** Available data **
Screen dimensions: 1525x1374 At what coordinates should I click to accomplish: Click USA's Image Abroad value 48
* * *
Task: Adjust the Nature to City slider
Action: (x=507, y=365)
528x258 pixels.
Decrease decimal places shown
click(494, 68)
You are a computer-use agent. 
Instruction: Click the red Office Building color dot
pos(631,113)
---
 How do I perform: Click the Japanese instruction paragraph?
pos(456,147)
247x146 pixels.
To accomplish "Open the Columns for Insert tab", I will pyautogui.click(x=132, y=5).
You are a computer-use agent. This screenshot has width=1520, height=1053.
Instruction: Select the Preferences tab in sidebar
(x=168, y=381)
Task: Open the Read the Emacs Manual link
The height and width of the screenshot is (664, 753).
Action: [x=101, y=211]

** Description of the task **
Scan the records for the string "computer" and report each line where it occurs.

** Answer space **
You are a computer-use agent. 
You are a computer-use agent. This screenshot has width=1520, height=1053.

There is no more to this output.